市民の力で生まれた、自然の中で思い切り遊べるビオトープ
宅地と田園が続く平野の一画に残った、こんもり緑の鎮守の森と、その周りを囲んで広がる水辺の風景。『岩倉市自然生態園』は1周300mほどの小さな公園ですが、虫たちが暮らし、めだかが生息する、数十年前の日本の里の自然が今も生き続けています。
いかにも昔懐かしい風景ですが、実は人工的に作られた公園。1990年代に市が休耕田の土地改良事業を行ったとき、地元住民も交えて議論を重ねる中で、鎮守の森を含めたこの地に残っている豊かな自然を守りたい、という想いから生まれました。開園以来20年以上、説明員として活躍する三輪千秋さんも当時、市内のさまざまな身近な自然を見て歩いた市民の一人です。
「ベッドタウン化で自然は減っていき、市のシンボルでもある五条川には自然が残っているものの、『危険なのでよい子は遊んではいけません』と看板が立っています。それで『せっかく公園を整備するなら、子供たちが自然の中で思い切り遊べるような場所を作ろうじゃないか』ということになったんです」
整備作業は市民ボランティアを中心に、専門家の指導を受けながら池を掘り、手作業で水草を植えるところからのスタートでした。底冷えのする2月、池に張った氷を割ってヨシやマコモを植えた日もあったとか。植える草木は、地域の生態系の中にもともとあったもの。野鳥がよく訪れるよう、実のなる木もたくさん植えました。こうした市民の奮闘によって、身近な動植物がいきいきと暮らす、小さなビオトープが生まれたのです。

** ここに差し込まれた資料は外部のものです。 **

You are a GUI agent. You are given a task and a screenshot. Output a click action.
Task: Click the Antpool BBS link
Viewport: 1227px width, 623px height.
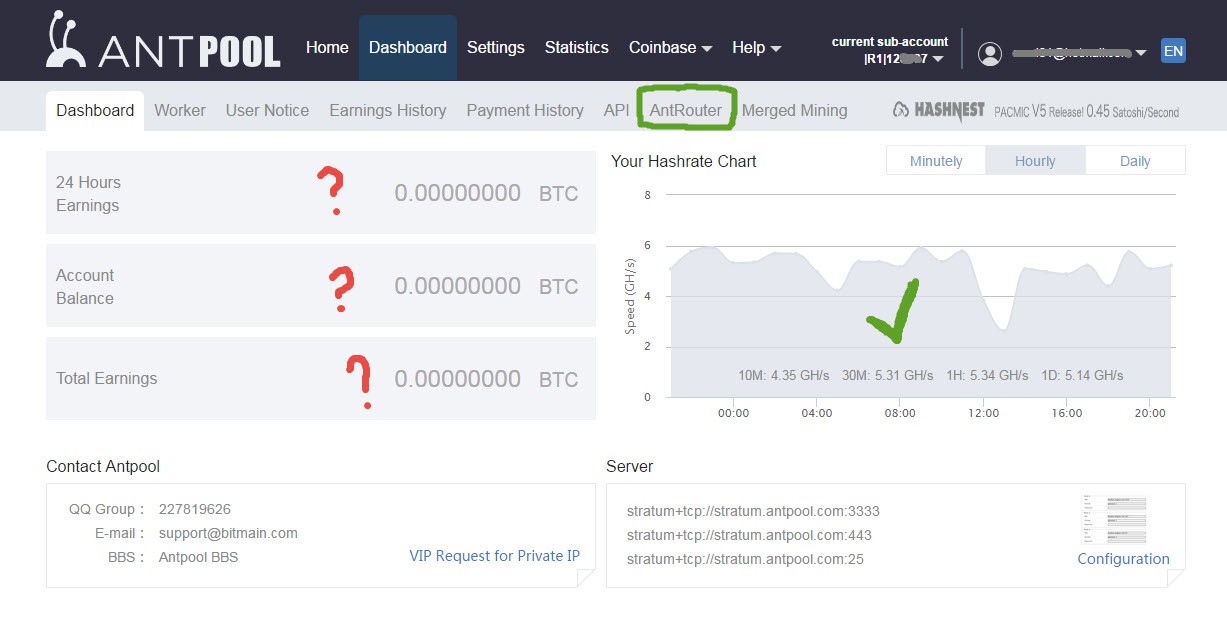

現在、週末や夏休みともなれば、ザリガニ釣りや虫取りを楽しみに市外からも多くの親子連れが訪れます。ときには、園内で捕まえたカエルをジャンプさせ、その距離を競うなど、自然の中で遊ぶイベントも開催。すべて無料で楽しめるうえ、日中は併設のワークハウスに三輪さんたち説明員が常駐し、園内の生き物について教えてくれるのも魅力です。
エノキの木からはたくさんのチョウの仲間が生まれて飛び立つこと、ツルウメモドキやサメカズラの若木は、小鳥が落としたフンから芽吹いたこと……見て、触れて学びながら、探検気分で遊ぶ時間は、子供にとっては大切なふるさとの記憶となり、大人にとっては、童心に返れる貴重なひとときとなるでしょう。